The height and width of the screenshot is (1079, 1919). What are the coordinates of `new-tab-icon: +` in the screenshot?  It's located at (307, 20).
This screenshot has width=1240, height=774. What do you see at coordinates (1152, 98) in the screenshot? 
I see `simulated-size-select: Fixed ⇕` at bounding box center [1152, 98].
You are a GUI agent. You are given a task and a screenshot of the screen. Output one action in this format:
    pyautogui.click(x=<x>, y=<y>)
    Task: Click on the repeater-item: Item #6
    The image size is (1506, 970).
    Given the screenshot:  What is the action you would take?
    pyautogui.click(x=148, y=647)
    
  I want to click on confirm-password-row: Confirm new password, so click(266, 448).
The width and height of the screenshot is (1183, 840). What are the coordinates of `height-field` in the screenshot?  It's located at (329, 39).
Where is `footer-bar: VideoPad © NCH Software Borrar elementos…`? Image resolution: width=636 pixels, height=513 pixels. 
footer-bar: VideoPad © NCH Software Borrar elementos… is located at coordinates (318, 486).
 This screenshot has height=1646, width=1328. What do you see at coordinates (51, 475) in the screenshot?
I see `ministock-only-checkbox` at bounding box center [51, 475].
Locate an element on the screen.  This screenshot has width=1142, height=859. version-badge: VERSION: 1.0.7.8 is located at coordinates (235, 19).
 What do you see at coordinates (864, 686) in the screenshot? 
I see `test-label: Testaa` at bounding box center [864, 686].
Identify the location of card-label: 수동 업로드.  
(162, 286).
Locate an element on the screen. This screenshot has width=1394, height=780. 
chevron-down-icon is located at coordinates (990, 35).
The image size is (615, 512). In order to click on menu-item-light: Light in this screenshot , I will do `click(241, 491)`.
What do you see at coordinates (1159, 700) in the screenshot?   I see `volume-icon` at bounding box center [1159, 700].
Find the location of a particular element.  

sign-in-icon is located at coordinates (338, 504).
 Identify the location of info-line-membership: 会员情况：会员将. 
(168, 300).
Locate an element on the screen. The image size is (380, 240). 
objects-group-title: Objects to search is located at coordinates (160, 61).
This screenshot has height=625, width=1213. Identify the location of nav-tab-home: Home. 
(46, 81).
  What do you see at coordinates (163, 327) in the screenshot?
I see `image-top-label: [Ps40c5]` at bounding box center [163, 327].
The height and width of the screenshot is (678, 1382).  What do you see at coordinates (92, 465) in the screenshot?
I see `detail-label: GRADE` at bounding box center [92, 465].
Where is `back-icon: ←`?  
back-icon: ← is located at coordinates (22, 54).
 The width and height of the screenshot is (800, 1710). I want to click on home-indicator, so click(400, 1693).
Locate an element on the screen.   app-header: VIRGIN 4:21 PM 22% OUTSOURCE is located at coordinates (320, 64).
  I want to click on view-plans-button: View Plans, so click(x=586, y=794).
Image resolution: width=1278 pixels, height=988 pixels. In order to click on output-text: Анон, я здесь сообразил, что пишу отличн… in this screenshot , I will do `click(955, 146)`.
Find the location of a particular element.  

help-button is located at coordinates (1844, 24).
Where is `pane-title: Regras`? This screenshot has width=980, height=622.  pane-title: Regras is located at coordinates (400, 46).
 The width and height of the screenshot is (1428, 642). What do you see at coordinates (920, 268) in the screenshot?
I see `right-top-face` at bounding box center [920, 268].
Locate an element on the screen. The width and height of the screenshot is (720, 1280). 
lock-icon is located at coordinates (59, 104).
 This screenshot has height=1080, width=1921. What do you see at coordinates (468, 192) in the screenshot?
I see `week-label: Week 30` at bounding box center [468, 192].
-----
- _What needs to be done_:
Recast all of the records above as a numbered list, leaving out any blank lines.

- _Written solution_:
1. The height and width of the screenshot is (1079, 1919). What are the coordinates of `new-tab-icon: +` in the screenshot?  It's located at (307, 20).
2. This screenshot has width=1240, height=774. What do you see at coordinates (1152, 98) in the screenshot? 
3. I see `simulated-size-select: Fixed ⇕` at bounding box center [1152, 98].
4. You are a GUI agent. You are given a task and a screenshot of the screen. Output one action in this format:
5.     pyautogui.click(x=<x>, y=<y>)
6.     Task: Click on the repeater-item: Item #6
7.     The image size is (1506, 970).
8.     Given the screenshot:  What is the action you would take?
9.     pyautogui.click(x=148, y=647)
10.   I want to click on confirm-password-row: Confirm new password, so click(266, 448).
11. The width and height of the screenshot is (1183, 840). What are the coordinates of `height-field` in the screenshot?  It's located at (329, 39).
12. Where is `footer-bar: VideoPad © NCH Software Borrar elementos…`? Image resolution: width=636 pixels, height=513 pixels. 
13. footer-bar: VideoPad © NCH Software Borrar elementos… is located at coordinates (318, 486).
14.  This screenshot has height=1646, width=1328. What do you see at coordinates (51, 475) in the screenshot?
15. I see `ministock-only-checkbox` at bounding box center [51, 475].
16. Locate an element on the screen.  This screenshot has width=1142, height=859. version-badge: VERSION: 1.0.7.8 is located at coordinates (235, 19).
17.  What do you see at coordinates (864, 686) in the screenshot? 
18. I see `test-label: Testaa` at bounding box center [864, 686].
19. Identify the location of card-label: 수동 업로드.  
20. (162, 286).
21. Locate an element on the screen. This screenshot has width=1394, height=780. 
22. chevron-down-icon is located at coordinates (990, 35).
23. The image size is (615, 512). In order to click on menu-item-light: Light in this screenshot , I will do `click(241, 491)`.
24. What do you see at coordinates (1159, 700) in the screenshot?   I see `volume-icon` at bounding box center [1159, 700].
25. Find the location of a particular element.  
26. sign-in-icon is located at coordinates (338, 504).
27.  Identify the location of info-line-membership: 会员情况：会员将. 
28. (168, 300).
29. Locate an element on the screen. The image size is (380, 240). 
30. objects-group-title: Objects to search is located at coordinates (160, 61).
31. This screenshot has height=625, width=1213. Identify the location of nav-tab-home: Home. 
32. (46, 81).
33.   What do you see at coordinates (163, 327) in the screenshot?
34. I see `image-top-label: [Ps40c5]` at bounding box center [163, 327].
35. The height and width of the screenshot is (678, 1382).  What do you see at coordinates (92, 465) in the screenshot?
36. I see `detail-label: GRADE` at bounding box center [92, 465].
37. Where is `back-icon: ←`?  
38. back-icon: ← is located at coordinates (22, 54).
39.  The width and height of the screenshot is (800, 1710). I want to click on home-indicator, so click(400, 1693).
40. Locate an element on the screen.   app-header: VIRGIN 4:21 PM 22% OUTSOURCE is located at coordinates (320, 64).
41.   I want to click on view-plans-button: View Plans, so click(x=586, y=794).
42. Image resolution: width=1278 pixels, height=988 pixels. In order to click on output-text: Анон, я здесь сообразил, что пишу отличн… in this screenshot , I will do `click(955, 146)`.
43. Find the location of a particular element.  
44. help-button is located at coordinates (1844, 24).
45. Where is `pane-title: Regras`? This screenshot has width=980, height=622.  pane-title: Regras is located at coordinates (400, 46).
46.  The width and height of the screenshot is (1428, 642). What do you see at coordinates (920, 268) in the screenshot?
47. I see `right-top-face` at bounding box center [920, 268].
48. Locate an element on the screen. The width and height of the screenshot is (720, 1280). 
49. lock-icon is located at coordinates (59, 104).
50.  This screenshot has height=1080, width=1921. What do you see at coordinates (468, 192) in the screenshot?
51. I see `week-label: Week 30` at bounding box center [468, 192].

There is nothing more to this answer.